WASHINGTON – Today, U.S. Environmental Protection Agency (EPA) Acting Administrator Andrew Wheeler sent a memo to EPA staff reaffirming the Agency’s commitment to protecting children’s health.
The memo stated:
“I am reaffirming EPA’s commitment to protecting children’s health and to the Agency’s 1995 Policy on Evaluating Health Risks to Children(Policy) to consistently and comprehensively address children’s unique vulnerabilities. EPA is committed to leadership in children’s environmental health through support of the Agency’s implementation of the 1995 Policy, as well as Executive Order 13045: Protection of Children from Environmental Health and Safety Risks, and implementation of children’s health protective directives within statutory mandates.

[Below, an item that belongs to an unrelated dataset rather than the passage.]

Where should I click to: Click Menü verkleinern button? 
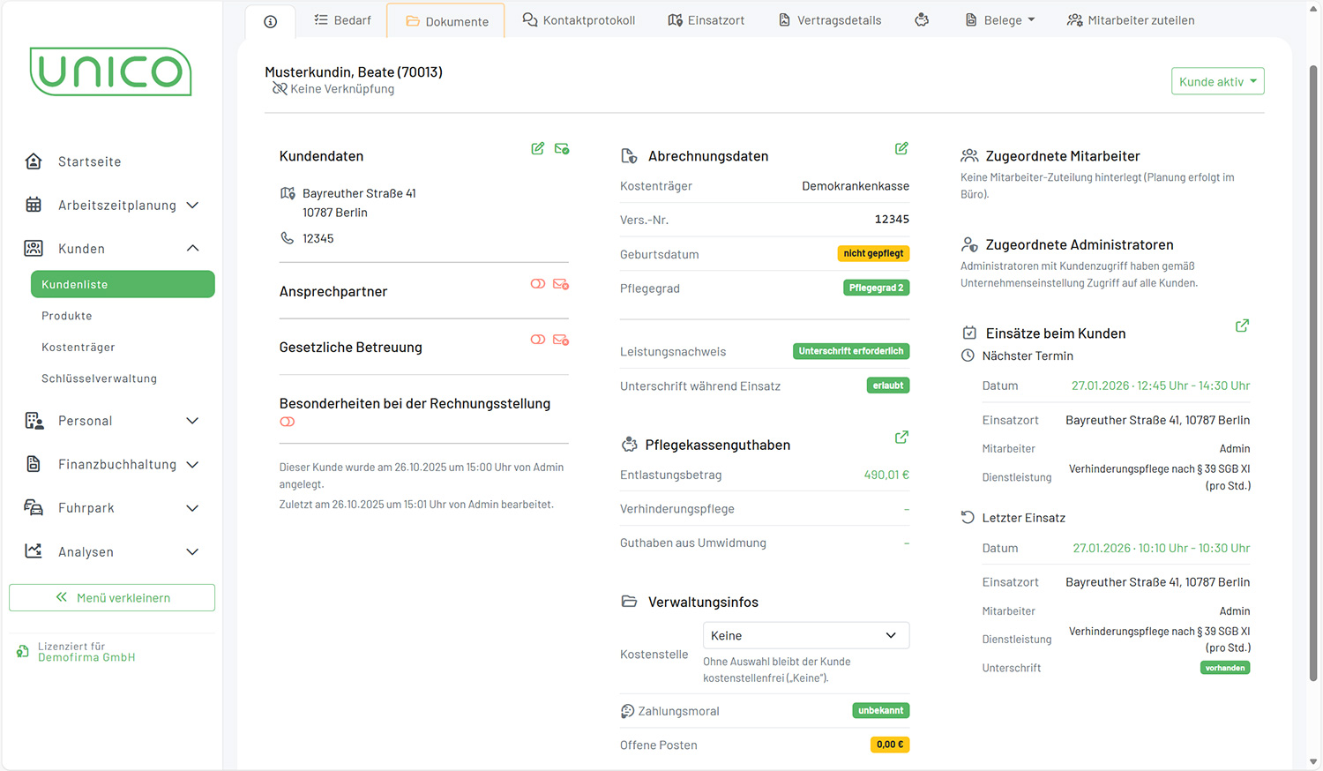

“Children in all stages of life, from infancy through adolescence, as well as pregnant women, face environmental health hazards in both the natural and built environments. This reaffirmation encourages the continuation of important research to provide child-specific data, new methods, models, risk assessment tools, and Agency guidance necessary for evaluation of children’s environmental health risks.
“EPA’s Office of Children’s Health Protection (OCHP) plays an essential leadership role in protecting children through engagement on key children’s health issues. OCHP will continue to work with internal and external stakeholders in risk communication and training, as well as scientific and policy analyses. In addition, the frontline perspective of those working on children’s health issues in the regions, coupled with OCHP’s national scope and mission remains invaluable in working collaboratively with states, tribes and local governments to provide solutions that contribute to healthy and thriving children and communities.
“I am confident that each of your program offices, in partnership with OCHP and the regions, will intensify efforts to implement this policy that is critical to our nation’s future. This increased focus will help ensure that all children, especially those in vulnerable communities, can thrive by living, learning, and playing in healthy environments. If you have questions or need assistance in addressing children’s health issues, please contact the Office of Children’s Health Protection at 202-564-2188.”